I assume this is right then?
Still don’t get a result tho other then 0.

10

Yep. Now the question is what format are your date strings. Look like you have day/month/year while I suspect your database expects year/month/day. Might consider firing up a mysql console window and executing the query by hand until you know you have the correct format.

11

I don’t understand my normal query:

$sql_datefilter = "SELECT * FROM costs WHERE costdate BETWEEN '$date1_raw' AND '$date2_raw' AND userid='".$_SESSION['id']."'ORDER BY costdate";

Works fine and selects what i need.
But the prepare statement query:

if ($stmt = mysqli_prepare($conn, "SELECT * FROM costs WHERE costdate BETWEEN ? AND ? AND userid=? ORDER BY costdate")) {
 		
 		$stmt->bind_param("ssi", $date1_raw, $date2_raw, $session_id);

 		$stmt->execute();

 		$stmt->store_result();

 		printf("Number of rows: %d.\n", $stmt->num_rows);

Prints: Number of rows: 0.
also my loop to echo says this:
Fatal error: Call to a member function fetch_assoc() on null in location on line 20

 		while($row = $result->fetch_assoc()) { 
				 echo $row['subcategory']; 
				 echo $row['costname']; 
                // Added "€" sign infront of price !-->
				 echo "€ " . $row['price']; 
				 echo $row['info']; 
                // Added Date Function to convert format !-->
				 echo date( "d/m/y",strtotime ($row['costdate'])); 
	 }

So i’m just clueless on why this doesn’t work…

12

did you define $result anywhere?

13

Is $_SESSION['id'] an Integer? i.e. 0 to 9 only and no fractional portion.

14

No, forgot to change that since i was experimenting but that still shouldn’t make: printf("Number of rows: %d.\n", $stmt->num_rows);

Echo 0 should it?

15

Yes it is an integer in this case: 25 in the database

16

I must be getting tired.
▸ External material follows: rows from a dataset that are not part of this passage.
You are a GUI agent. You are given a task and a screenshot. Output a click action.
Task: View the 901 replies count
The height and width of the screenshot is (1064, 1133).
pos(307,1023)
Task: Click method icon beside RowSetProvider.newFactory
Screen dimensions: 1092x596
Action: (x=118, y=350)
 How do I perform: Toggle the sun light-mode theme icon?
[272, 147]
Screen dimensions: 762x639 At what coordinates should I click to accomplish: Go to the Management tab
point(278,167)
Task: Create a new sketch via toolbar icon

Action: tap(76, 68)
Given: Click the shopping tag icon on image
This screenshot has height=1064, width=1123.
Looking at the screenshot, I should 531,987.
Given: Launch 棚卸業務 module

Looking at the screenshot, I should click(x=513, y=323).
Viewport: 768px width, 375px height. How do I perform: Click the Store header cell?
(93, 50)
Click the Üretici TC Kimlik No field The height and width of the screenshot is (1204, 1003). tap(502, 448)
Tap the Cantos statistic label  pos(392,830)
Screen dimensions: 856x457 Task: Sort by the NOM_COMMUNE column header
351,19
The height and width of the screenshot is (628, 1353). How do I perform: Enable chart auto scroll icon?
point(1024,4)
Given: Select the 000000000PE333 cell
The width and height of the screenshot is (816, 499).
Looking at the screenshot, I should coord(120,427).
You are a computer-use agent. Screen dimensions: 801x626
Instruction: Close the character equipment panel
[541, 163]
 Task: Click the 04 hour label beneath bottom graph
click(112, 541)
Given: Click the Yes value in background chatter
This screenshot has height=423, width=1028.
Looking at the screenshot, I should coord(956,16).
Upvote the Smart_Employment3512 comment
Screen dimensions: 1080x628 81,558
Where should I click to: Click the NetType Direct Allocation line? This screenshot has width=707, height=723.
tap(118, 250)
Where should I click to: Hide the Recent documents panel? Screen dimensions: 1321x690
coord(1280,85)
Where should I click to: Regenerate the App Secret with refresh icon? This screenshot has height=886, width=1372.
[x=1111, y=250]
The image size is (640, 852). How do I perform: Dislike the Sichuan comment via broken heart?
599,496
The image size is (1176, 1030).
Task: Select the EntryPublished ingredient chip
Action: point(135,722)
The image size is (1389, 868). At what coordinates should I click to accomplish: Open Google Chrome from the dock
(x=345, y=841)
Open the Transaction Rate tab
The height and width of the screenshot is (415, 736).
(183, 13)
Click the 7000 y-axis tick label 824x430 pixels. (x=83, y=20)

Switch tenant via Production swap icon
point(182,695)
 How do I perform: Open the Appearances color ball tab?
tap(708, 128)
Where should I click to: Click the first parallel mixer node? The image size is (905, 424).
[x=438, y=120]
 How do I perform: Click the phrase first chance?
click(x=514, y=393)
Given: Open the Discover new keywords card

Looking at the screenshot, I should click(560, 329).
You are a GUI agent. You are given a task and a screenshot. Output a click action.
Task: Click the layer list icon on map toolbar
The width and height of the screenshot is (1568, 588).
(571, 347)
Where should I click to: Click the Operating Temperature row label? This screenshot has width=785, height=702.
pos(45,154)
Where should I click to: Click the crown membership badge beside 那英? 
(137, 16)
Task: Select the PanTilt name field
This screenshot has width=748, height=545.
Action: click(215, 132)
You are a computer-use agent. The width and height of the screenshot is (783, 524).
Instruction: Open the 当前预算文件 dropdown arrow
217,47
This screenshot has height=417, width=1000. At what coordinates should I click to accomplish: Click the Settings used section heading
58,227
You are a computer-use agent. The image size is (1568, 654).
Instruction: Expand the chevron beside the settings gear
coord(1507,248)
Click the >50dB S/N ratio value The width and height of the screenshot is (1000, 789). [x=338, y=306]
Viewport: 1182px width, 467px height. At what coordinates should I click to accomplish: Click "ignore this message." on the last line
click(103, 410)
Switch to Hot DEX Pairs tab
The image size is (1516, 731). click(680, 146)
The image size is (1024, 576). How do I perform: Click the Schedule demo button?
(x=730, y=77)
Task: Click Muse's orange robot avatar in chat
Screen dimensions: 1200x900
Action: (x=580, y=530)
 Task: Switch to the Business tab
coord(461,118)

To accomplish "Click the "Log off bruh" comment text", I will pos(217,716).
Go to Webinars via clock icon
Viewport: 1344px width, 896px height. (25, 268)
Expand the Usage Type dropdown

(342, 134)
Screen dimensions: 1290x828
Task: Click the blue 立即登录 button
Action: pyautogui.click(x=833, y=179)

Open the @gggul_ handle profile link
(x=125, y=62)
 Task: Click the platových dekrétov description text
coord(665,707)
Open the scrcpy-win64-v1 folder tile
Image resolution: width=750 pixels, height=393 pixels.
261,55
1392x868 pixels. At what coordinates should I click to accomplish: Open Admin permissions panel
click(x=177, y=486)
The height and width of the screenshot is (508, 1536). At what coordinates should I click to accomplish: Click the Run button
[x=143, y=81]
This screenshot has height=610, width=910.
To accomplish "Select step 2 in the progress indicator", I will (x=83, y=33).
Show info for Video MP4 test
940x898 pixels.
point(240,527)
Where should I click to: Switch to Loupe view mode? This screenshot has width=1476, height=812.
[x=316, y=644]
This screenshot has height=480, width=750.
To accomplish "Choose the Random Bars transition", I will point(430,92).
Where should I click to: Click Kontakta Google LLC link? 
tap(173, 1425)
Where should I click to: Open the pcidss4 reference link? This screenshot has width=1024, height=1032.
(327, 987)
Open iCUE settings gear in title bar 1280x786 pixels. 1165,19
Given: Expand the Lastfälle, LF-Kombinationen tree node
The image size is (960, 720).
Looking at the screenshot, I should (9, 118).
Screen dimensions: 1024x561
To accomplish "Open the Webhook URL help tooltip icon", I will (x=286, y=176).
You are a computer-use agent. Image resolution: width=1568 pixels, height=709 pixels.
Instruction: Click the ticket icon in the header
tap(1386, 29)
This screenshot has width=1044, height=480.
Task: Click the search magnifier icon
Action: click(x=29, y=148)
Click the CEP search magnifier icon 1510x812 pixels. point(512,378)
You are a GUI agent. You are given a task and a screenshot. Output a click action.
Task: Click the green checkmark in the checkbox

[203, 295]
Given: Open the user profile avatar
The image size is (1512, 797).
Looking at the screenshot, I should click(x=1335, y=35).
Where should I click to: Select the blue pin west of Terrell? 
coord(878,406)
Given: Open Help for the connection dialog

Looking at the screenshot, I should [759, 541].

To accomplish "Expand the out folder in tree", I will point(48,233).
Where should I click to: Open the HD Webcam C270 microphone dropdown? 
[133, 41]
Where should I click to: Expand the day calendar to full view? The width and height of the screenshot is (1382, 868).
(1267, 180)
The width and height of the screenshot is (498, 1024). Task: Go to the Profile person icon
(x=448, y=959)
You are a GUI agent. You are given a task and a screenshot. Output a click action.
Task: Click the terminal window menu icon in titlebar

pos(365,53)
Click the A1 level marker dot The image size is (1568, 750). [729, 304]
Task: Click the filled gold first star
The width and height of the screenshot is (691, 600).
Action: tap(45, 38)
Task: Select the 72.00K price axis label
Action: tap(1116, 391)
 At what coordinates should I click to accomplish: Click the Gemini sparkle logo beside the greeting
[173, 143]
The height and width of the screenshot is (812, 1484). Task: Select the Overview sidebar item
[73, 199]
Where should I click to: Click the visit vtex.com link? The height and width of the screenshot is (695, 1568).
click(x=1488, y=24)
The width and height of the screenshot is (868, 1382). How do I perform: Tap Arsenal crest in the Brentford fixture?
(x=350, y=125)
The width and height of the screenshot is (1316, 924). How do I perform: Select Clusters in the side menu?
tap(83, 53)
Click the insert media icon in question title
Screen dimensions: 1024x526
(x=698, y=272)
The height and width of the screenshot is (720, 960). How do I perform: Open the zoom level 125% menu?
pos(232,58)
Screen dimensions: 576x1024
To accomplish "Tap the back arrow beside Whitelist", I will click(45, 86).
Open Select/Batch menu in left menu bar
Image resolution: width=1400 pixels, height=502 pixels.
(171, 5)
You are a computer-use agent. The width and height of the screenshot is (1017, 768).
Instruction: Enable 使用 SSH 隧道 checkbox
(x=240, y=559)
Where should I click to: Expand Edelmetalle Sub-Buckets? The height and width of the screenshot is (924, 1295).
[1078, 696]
I just noticed you’re mixing procedural syntax with OOP syntax.

I don’t know as doing that would cause the problem because I’ve never mixed syntax like that, but I’m guessing it must.

17

that’s very weird since i watched dozens of videos explaining both PDO and OOP and they all did it like this for OOP
Also followed the official documentation on the php website that explained it like this for OOP…

18

mysqli_prepare is procedural
OOP would be $mysqli->prepare

http://php.net/manual/en/mysqli-stmt.num-rows.php

19

I must admit I always get a bit confused by this, but would passing the session_id value in as an integer tie in with the fact that the working query has it surrounded by single-quotes? That is, should it be passed in using an ‘s’ mask instead? I’m not familiar with mysqli.

20

Not according to this example
http://php.net/manual/en/mysqli.prepare.php

$mysqli->prepare("SELECT District FROM City WHERE Name=?")

Unless maybe if the fields datatype isn’t numeric.